What is required: Reprint the lines below as they are, minus the pictures.

Given records:
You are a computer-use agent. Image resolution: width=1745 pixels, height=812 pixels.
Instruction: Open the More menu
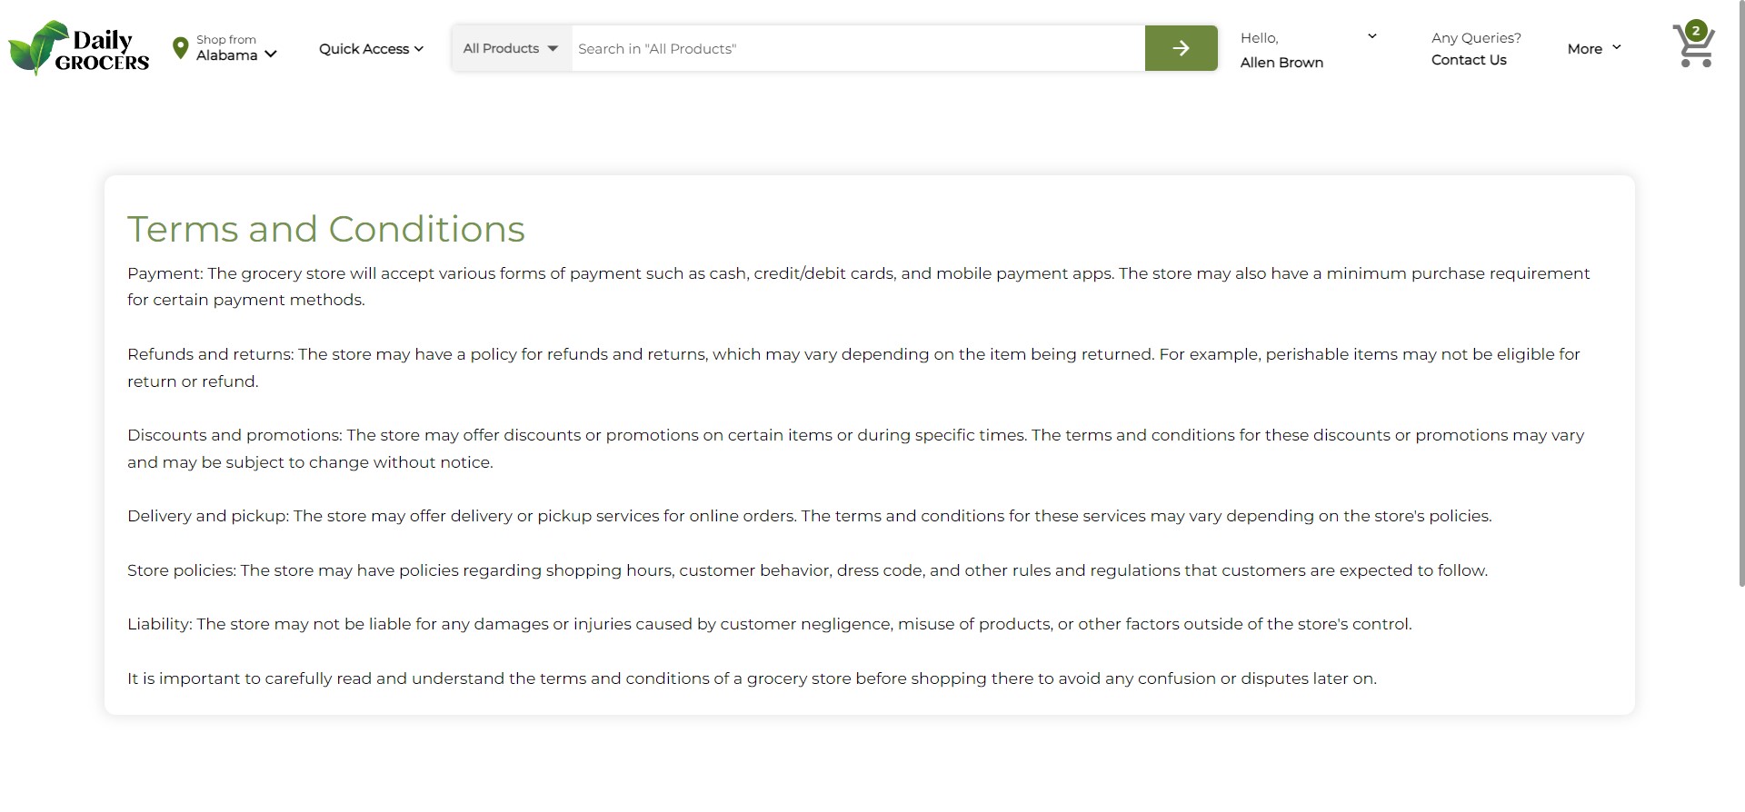pyautogui.click(x=1593, y=49)
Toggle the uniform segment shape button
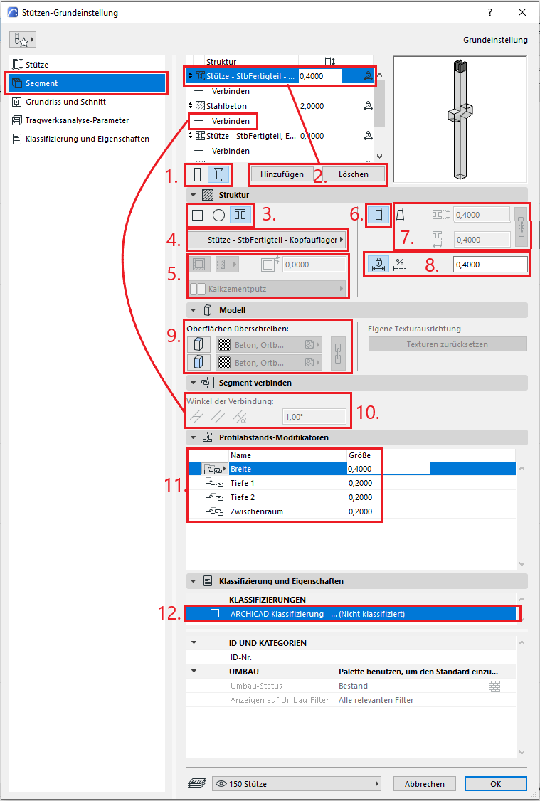This screenshot has width=540, height=801. pyautogui.click(x=378, y=215)
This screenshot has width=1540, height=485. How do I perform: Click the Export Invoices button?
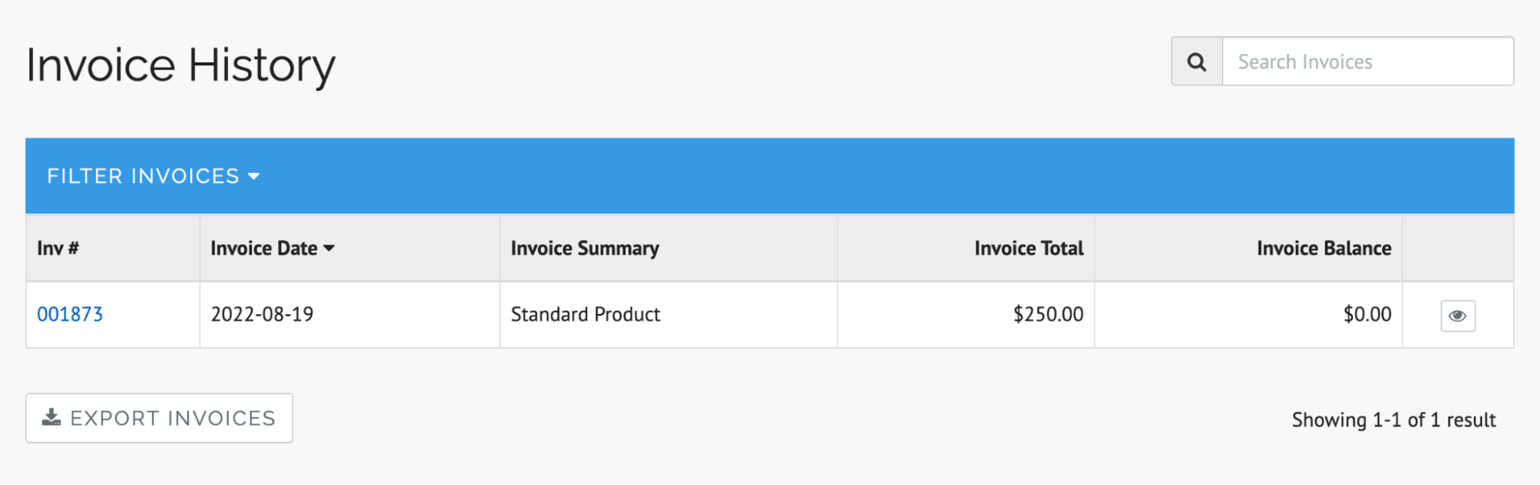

Solution to the exercise:
You are a computer-use agent. Image resolution: width=1745 pixels, height=812 pixels.
Instruction: Open the More menu
pyautogui.click(x=1593, y=49)
Toggle the uniform segment shape button
This screenshot has width=540, height=801. pyautogui.click(x=378, y=215)
This screenshot has width=1540, height=485. How do I perform: Click the Export Invoices button?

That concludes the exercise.